Tutbury Castle became the headquarters of Henry de Ferrers and was the centre of the wapentake of Appletree, which included Duffield Frith. With his wife Bertha, he endowed Tutbury Priory with two manors in about 1080. It would seem that Tutbury at that time was a dependency of the Norman abbey of St Pierre‑sur‑Dives.

===Medieval era===
William de Ferrers, 3rd Earl of Derby joined a rebellion against Henry II in 1173–74 and Tutbury Castle was one of at least twenty castles belonging to the rebels that were slighted.

The castle was "nearly destroyed" by Prince Edward in 1264 after the rebellion of Robert de Ferrers, 6th Earl of Derby. In 1269, after a further rebellion the lands were given to Edmund Crouchback and have remained part of the Duchy of Lancaster.

By the 1300s the castle was largely repaired, though as a residential castle rather than a military strong-point.

"Thomas, the second Earl of Lancaster [c. 1278–1322], not only repaired the ravages it had sustained while in the hands of the Earl of Derby, but gave to it a grandeur and magnificence which it had not previously possessed. He made it his principal residence, and, from the more than princely style in which he lived, became a benefactor to the surrounding country, giving a stimulus to the industry of his tenantry, and finding a market for all their productions; his housekeeping in one year (1313) amounting to the amazing sum of 22,000l of our present [1836] money, and this too at a time when provisions of all kinds were remarkably cheap."

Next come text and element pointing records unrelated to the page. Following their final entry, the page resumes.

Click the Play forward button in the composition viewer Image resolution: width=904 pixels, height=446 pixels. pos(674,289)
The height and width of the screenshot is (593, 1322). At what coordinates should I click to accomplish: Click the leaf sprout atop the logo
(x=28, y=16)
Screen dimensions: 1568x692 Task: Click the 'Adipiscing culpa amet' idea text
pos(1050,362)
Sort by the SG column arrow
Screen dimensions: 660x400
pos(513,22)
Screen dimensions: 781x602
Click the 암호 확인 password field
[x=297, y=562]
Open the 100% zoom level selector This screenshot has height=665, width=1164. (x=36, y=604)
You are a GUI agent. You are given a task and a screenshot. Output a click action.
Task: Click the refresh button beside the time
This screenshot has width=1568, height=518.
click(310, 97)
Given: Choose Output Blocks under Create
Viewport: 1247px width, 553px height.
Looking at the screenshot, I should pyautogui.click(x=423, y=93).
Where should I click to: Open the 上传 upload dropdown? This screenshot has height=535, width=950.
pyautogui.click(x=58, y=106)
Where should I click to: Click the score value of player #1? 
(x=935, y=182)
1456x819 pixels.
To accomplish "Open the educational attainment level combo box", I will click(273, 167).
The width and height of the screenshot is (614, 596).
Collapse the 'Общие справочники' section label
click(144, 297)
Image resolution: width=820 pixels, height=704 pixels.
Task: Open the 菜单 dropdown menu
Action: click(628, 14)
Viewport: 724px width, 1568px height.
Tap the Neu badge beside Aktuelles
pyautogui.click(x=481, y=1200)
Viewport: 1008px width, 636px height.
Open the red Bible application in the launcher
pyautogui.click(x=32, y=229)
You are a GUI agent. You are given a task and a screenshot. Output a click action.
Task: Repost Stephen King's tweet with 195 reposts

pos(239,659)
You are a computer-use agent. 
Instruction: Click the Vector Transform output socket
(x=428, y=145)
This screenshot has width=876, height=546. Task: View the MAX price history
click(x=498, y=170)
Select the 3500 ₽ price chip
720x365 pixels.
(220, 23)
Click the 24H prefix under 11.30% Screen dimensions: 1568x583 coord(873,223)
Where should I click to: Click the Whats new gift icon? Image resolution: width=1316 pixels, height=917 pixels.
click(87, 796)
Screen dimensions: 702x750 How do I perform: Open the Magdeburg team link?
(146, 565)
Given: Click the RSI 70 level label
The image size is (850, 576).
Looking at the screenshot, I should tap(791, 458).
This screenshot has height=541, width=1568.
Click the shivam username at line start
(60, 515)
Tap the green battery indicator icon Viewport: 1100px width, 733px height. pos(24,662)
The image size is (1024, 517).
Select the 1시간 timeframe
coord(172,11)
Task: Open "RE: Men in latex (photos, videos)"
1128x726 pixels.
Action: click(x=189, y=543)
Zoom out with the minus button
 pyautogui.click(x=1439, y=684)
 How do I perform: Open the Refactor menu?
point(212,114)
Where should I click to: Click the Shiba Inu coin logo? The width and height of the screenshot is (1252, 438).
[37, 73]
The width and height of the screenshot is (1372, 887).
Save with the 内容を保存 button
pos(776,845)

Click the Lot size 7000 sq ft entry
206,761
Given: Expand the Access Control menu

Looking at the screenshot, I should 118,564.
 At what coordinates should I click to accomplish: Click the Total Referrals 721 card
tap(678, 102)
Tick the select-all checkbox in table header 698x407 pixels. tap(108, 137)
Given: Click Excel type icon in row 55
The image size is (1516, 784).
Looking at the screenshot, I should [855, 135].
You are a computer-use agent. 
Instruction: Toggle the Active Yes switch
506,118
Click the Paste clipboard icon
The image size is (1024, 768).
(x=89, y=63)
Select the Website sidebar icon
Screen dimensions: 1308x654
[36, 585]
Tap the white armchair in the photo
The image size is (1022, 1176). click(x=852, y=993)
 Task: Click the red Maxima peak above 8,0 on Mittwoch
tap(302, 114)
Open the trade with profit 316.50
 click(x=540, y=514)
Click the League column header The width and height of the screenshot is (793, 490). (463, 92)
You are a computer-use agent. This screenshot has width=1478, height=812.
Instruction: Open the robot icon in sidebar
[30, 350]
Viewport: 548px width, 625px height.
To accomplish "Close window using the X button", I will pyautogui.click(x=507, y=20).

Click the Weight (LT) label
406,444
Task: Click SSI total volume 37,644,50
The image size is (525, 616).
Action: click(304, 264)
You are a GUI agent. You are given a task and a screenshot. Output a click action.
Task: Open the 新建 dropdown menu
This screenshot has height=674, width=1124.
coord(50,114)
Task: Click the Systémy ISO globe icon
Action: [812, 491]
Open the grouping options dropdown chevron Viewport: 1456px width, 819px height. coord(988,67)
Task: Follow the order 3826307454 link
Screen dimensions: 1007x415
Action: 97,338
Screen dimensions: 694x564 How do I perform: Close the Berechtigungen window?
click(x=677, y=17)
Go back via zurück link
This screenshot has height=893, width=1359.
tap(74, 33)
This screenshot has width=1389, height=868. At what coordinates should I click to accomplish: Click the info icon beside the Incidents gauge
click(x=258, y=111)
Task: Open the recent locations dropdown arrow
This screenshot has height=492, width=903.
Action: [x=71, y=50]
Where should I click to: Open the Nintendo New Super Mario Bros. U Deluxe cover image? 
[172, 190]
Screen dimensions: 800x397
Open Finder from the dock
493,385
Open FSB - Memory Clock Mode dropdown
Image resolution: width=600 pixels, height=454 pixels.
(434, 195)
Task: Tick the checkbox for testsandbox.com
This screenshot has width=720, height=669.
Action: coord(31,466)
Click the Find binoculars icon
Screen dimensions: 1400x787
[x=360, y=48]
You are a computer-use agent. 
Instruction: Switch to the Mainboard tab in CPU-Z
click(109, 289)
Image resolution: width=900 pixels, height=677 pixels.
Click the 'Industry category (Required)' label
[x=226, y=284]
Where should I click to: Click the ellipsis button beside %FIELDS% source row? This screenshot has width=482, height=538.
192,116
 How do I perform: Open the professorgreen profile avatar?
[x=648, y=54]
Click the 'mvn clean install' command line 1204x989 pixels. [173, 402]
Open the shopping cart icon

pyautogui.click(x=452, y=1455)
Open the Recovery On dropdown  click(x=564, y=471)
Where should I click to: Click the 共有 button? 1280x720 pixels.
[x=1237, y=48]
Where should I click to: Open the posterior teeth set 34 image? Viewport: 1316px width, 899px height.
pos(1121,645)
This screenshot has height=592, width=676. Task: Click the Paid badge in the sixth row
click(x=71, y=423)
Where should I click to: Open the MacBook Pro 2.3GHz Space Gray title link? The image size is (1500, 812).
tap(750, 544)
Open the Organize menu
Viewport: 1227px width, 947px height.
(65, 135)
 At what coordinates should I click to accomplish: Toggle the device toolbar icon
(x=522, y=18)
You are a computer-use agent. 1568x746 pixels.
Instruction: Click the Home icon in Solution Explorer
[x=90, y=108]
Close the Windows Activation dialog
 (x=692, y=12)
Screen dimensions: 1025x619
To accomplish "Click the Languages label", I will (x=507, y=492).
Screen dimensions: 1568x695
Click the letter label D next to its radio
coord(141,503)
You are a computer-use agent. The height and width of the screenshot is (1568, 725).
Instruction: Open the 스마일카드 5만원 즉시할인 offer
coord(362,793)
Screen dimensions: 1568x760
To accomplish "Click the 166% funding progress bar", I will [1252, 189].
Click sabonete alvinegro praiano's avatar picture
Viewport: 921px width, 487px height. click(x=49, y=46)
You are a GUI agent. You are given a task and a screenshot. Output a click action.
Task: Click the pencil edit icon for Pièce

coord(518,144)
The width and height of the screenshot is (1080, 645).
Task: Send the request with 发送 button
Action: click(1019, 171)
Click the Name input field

===Court of Constance, wife of John of Gaunt===
Some time before 1370 the castle was even more substantially rebuilt again by John of Gaunt. From 1372 until her death in 1394, the castle was the permanent residence of Constance, the wife of John of Gaunt. Her court lavishly patronised music and the arts, and was said to have "somewhat similar to a modern Windsor" in its ambition.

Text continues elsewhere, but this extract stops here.